With my priorities in check, I tracked down a vintage camera shop on the corner of Elizabeth and Lonsdale in the CBD called Camera Exchange. I decided beforehand that medium format film would achieve the level of detail that I craved. I couldn't afford a full frame digital camera but needed better resolution than I was currently getting from the cropped sensor of my Nikon D80.
Once inside, I made inquiries if they had any models that I could look at, and on the way to the displays I briskly asked about large format cameras that were set up on tripods in the middle of the store. Paul, the British Melbournite who had a faint London twang dismissed this inquiry almost as quickly as I had suggested it. "Oh you don't want to get involved in that" and led me to the far wall which was lined with glass mirrored cabinets housing various brands of cameras. When I saw it I knew that that was the one, the cult classic that professionals used in the seventies. I had been looking at them online for months beforehand and this was the first time I had seen one live. A Hasselblad 500c. Built in Sweden in 1971. No electronics. Just cogs and springs. It was housed in classic silver and black and there was hardly a mark on it; impressive since this model was made two years before Dark Side of the Moon was released. This would be the camera that would document my travels around an unknown southern land.

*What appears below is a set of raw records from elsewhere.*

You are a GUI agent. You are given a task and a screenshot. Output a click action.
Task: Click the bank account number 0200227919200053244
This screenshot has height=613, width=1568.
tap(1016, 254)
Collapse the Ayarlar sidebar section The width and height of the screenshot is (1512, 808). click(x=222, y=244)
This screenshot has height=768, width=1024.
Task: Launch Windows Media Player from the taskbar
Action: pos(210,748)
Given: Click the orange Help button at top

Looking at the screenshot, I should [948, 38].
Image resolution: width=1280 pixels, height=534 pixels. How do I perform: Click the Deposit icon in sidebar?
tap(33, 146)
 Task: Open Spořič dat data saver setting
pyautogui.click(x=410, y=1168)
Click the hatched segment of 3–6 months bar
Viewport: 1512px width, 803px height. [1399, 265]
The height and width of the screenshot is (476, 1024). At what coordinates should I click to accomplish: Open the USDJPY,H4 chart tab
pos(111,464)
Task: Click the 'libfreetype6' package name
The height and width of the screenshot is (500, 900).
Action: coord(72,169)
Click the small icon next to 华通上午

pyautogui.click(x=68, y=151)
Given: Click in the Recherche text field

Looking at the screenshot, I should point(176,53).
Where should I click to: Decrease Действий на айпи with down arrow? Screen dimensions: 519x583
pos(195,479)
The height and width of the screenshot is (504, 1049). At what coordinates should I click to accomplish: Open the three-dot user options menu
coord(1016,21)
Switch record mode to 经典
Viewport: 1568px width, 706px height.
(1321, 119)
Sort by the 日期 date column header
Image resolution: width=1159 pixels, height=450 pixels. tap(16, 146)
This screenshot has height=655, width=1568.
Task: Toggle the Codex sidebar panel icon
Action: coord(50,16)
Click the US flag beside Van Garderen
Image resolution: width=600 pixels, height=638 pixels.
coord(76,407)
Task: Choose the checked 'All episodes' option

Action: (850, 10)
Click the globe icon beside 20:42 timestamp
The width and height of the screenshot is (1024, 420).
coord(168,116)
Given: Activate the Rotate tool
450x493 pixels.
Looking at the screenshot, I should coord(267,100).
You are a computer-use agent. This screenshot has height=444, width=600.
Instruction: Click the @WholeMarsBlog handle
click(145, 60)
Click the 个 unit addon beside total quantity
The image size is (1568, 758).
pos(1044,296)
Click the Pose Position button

Towards the Flinders Ranges, SA, 2010.
When I went back to the UK two years later I returned with approximately 50 rolls of film that were shot over 18 months on the road. I received all the negatives in one batch, all sleeved in files with two accompanying DVDs of digital scans. I felt excited but that was short lived when I saw the quality of the files on my computer. Most of them were poor batch scans made at the time of processing, suffering from artifacts and banding. It was much more noticeable on the black and white negatives and apart from a few usable photographs, I have printed just over a handful since then.
Fast forward seven years to 2018 and I have just recently bought an flatbed film scanner to start the process of digitising, sequencing and editing that trip for the first time.
This blog is a retrospective photographic account from that time where I travelled from one area of the country to another. It will show not only the edited photos but also fragments of the journey, journal entries and notes from that the time, most of which I have never looked at or reviewed until now.